After the Friday night/Saturday morning downpour, it was finally dry enough Sunday afternoon to do a little catching up with the garden work.  It was hot and humid, but there is certainly no better time to weed than after a big rain.

There was an interesting little ecosystem in operation in our garden.  The usual bugs were there to eat the plants.  Toads and frogs were hopping around, looking for bugs to eat.  A snake surprised us, and we him.  He was looking for toads and frogs.  The only thing missing was an eagle to pick up the snake. 

I wish there was something to eat the rabbits that have been nibbling on things.  I wouldn't want to be around when it happened, but I'd just as soon not have those rabbits around.  The "No Rabbit" signs haven't done any good at all.

Weeding a garden is not anybody's favorite job, I don't think.  I enjoy doing a little of it, but the problem is that it tends to be addictive, because there is always another weed to pull, no matter how many you remove.
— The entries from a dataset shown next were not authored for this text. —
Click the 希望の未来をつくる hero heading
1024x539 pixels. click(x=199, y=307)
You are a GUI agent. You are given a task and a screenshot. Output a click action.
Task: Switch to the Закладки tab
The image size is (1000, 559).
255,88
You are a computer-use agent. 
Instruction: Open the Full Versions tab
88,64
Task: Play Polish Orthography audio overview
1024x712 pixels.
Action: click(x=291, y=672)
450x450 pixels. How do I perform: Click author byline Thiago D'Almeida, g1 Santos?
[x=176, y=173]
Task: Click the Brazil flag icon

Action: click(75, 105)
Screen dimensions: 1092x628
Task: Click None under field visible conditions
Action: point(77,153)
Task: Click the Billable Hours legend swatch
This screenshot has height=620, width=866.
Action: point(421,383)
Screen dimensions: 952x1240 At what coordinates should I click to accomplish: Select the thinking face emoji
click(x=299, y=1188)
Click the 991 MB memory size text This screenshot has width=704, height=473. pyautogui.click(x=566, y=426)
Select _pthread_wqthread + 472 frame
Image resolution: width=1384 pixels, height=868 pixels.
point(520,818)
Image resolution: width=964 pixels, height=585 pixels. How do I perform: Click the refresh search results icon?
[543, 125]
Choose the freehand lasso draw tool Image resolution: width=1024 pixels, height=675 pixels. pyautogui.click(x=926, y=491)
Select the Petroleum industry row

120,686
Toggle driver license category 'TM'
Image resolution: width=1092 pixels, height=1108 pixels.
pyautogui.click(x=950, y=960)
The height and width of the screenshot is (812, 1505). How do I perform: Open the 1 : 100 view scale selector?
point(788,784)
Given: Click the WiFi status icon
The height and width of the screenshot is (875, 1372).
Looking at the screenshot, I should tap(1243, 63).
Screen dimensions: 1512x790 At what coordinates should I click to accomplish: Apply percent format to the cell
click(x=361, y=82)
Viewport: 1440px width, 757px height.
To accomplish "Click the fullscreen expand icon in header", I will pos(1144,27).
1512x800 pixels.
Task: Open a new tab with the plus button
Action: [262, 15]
There is a certain weed...  I have a name for it that I can't repeat in polite company.  It starts as a very cute little dark green leaf, and insidiously grows to near bush size.  I'm told the real name is Purslane, and it is a succulent type of weed.  I'm also told that they are edible.  Right.  They make me sick!  But, seriously, they are edible.

The most maddening thing about these little plants is that they make it impossible for you to pull out the roots, and like the mythical hydra, for every plant you break off, two grow back.

There are other weeds against which I have a personal vendetta.  Velvet leaf is one.  I read once that the seed pod of a Velvet Leaf weed remains viable for 70 years.  In other words, you could spend a whole lifetime pulling Velvet Leaf weeds out of your garden, and just as you were about to die happy, knowing you had eliminated the weed, up would pop a few dozen new ones.  It isn't fair.

Every spring it's the same.  We'll keep up with the weeds.  We'll mulch.  We'll spray Round-up in the fall.  And every year when late summer rolls around, we find that we've lost the battle again.

So far this year, we're still in control.  But, part of what comes from aging is the wisdom that you're never really in control of anything. 

Tomorrow I'll be sore from weeding.  By next Sunday, the garden will be covered with new recruits.  I'll be there to  do what I can. 

If anybody feels that they need some extra weeds, I'd be happy to bring some over.  Or, if  anyone feels that pulling weeds would make a nice break from their routine of sipping iced tea on the veranda, give me a call.